» **YOUR TASK**: Transcribe verbatim the span of lines that opens with the line containing "[2019-ish year end review?] (206, 389)" and closes with the last line of the data below.

**** DATASET ENTRIES ****

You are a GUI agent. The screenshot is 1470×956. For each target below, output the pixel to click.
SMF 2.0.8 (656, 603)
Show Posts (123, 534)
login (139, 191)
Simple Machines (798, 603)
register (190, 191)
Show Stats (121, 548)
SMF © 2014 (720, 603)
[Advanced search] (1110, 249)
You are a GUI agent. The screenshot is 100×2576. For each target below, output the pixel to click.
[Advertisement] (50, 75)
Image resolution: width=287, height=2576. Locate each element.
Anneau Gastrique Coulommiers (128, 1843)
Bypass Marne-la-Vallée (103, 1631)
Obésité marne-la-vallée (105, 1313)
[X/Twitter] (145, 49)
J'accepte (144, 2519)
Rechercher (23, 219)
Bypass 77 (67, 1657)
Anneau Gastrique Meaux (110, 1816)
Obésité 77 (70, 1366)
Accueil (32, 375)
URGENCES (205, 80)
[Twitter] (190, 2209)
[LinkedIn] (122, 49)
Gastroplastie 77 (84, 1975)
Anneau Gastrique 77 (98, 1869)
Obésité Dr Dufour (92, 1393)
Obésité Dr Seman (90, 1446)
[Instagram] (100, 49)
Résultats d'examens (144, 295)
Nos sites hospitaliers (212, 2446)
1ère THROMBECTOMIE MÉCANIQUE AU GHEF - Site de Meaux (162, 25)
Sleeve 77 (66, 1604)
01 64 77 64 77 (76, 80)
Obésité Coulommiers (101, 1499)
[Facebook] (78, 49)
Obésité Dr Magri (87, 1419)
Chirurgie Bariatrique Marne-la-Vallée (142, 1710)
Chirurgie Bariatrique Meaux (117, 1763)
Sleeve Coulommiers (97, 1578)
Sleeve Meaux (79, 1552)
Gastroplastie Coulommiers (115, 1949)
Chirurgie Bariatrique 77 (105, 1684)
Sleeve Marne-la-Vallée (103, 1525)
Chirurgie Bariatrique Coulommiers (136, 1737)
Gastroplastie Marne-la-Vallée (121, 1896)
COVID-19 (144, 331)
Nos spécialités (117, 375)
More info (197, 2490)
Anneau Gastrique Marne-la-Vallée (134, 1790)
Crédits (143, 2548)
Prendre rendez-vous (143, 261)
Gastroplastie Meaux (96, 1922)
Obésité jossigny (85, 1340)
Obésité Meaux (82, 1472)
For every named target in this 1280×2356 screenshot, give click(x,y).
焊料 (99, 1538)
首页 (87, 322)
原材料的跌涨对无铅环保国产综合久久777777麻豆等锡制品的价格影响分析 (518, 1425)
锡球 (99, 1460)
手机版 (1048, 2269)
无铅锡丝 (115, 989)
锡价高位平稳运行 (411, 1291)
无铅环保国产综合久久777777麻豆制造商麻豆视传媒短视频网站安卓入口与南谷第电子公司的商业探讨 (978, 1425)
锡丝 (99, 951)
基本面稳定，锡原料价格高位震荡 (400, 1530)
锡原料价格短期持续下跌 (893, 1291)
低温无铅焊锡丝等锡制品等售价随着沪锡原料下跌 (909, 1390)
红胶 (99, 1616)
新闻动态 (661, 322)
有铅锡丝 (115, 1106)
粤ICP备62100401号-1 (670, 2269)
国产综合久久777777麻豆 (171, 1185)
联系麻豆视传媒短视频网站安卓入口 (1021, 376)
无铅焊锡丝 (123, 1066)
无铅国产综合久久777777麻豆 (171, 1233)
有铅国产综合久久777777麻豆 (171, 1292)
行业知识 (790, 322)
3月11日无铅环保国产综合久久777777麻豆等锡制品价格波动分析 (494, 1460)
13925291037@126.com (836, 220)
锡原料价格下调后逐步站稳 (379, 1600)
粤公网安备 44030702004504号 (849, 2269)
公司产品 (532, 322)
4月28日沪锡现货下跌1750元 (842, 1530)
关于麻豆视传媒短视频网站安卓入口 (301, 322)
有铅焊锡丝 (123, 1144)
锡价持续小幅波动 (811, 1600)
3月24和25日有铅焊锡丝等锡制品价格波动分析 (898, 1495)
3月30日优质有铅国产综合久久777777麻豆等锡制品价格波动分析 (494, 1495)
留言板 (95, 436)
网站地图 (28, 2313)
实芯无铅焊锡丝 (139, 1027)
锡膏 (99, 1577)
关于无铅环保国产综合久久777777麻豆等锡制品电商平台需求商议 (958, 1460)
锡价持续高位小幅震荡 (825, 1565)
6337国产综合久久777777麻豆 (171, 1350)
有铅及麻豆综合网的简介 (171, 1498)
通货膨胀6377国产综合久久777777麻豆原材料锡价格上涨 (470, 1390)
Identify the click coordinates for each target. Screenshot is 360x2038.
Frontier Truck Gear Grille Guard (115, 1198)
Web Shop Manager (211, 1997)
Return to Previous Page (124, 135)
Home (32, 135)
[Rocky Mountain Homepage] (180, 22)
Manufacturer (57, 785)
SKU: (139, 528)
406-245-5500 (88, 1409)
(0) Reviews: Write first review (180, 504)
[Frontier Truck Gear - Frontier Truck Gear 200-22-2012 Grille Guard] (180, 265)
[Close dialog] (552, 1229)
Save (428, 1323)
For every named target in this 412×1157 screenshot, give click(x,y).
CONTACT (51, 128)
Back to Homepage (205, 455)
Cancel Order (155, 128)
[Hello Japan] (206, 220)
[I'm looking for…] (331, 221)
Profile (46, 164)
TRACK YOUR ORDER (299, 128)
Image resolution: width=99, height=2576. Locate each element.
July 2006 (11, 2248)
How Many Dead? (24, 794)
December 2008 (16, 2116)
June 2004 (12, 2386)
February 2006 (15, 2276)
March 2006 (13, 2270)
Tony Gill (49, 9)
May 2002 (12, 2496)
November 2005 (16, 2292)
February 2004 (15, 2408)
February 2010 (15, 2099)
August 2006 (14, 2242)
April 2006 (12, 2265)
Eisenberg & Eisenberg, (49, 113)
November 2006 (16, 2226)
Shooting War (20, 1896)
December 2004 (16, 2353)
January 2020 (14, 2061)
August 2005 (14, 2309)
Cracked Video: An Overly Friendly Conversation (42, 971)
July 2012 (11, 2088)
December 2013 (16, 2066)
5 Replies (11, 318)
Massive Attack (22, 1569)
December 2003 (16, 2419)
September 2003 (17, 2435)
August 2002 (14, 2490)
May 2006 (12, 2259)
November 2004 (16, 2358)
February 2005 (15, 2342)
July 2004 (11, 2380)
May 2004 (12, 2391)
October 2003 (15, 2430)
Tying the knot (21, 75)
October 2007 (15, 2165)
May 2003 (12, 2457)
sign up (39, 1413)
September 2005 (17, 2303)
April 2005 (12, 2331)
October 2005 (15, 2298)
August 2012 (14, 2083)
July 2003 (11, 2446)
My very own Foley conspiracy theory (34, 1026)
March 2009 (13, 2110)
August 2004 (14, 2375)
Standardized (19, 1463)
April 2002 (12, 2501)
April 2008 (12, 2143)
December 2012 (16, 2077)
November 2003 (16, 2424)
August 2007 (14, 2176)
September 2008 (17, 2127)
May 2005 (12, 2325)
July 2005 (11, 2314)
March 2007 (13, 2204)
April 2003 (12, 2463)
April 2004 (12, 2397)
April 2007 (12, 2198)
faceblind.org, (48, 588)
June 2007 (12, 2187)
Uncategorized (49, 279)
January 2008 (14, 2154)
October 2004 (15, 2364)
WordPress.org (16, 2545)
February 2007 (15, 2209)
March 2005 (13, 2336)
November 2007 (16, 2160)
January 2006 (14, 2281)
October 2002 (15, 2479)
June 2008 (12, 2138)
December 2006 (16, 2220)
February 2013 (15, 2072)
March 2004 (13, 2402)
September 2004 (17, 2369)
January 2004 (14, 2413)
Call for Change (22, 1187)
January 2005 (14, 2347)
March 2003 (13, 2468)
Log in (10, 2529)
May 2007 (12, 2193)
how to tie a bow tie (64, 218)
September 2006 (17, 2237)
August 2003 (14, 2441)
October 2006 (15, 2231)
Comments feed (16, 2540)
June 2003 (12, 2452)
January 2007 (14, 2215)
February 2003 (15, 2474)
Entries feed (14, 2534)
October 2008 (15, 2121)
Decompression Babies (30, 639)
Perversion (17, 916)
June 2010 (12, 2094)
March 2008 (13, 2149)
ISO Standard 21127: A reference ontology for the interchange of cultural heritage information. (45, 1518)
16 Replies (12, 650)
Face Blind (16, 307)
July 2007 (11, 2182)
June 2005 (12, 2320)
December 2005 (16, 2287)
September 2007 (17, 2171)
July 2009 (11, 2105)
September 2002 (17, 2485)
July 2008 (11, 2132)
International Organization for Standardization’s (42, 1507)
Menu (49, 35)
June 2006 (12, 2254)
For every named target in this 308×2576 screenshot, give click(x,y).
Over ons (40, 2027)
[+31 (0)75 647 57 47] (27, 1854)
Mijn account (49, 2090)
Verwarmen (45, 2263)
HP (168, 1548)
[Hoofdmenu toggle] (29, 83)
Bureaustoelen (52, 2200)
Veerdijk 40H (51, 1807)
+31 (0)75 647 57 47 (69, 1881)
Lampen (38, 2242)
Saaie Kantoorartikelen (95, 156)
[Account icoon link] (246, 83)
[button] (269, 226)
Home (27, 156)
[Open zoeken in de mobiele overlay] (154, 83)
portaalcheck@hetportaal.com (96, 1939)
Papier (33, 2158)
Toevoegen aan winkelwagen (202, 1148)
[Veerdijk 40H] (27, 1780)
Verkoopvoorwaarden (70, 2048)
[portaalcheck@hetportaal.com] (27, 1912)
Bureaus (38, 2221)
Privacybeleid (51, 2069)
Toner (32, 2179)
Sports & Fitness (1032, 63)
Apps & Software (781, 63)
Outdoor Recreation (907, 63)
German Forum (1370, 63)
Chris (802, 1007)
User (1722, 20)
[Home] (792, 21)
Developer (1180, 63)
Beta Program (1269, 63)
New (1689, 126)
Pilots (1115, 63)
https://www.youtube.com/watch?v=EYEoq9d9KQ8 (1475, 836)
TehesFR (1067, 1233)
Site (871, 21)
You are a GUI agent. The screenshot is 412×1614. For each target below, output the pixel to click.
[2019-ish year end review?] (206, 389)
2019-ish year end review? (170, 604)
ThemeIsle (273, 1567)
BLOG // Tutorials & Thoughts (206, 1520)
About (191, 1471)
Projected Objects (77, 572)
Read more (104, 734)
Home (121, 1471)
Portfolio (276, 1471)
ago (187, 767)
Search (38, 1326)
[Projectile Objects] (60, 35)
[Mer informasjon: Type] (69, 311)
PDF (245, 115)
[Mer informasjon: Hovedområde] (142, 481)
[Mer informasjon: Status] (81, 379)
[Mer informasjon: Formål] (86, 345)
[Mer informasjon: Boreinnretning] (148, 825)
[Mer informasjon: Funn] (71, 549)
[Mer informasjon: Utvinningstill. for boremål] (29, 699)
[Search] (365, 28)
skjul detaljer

****

» **RESPONSE TO THIS EXERCISE**:
[2019-ish year end review?] (206, 389)
2019-ish year end review? (170, 604)
ThemeIsle (273, 1567)
BLOG // Tutorials & Thoughts (206, 1520)
About (191, 1471)
Projected Objects (77, 572)
Read more (104, 734)
Home (121, 1471)
Portfolio (276, 1471)
ago (187, 767)
Search (38, 1326)
[Projectile Objects] (60, 35)
[Mer informasjon: Type] (69, 311)
PDF (245, 115)
[Mer informasjon: Hovedområde] (142, 481)
[Mer informasjon: Status] (81, 379)
[Mer informasjon: Formål] (86, 345)
[Mer informasjon: Boreinnretning] (148, 825)
[Mer informasjon: Funn] (71, 549)
[Mer informasjon: Utvinningstill. for boremål] (29, 699)
[Search] (365, 28)
skjul detaljer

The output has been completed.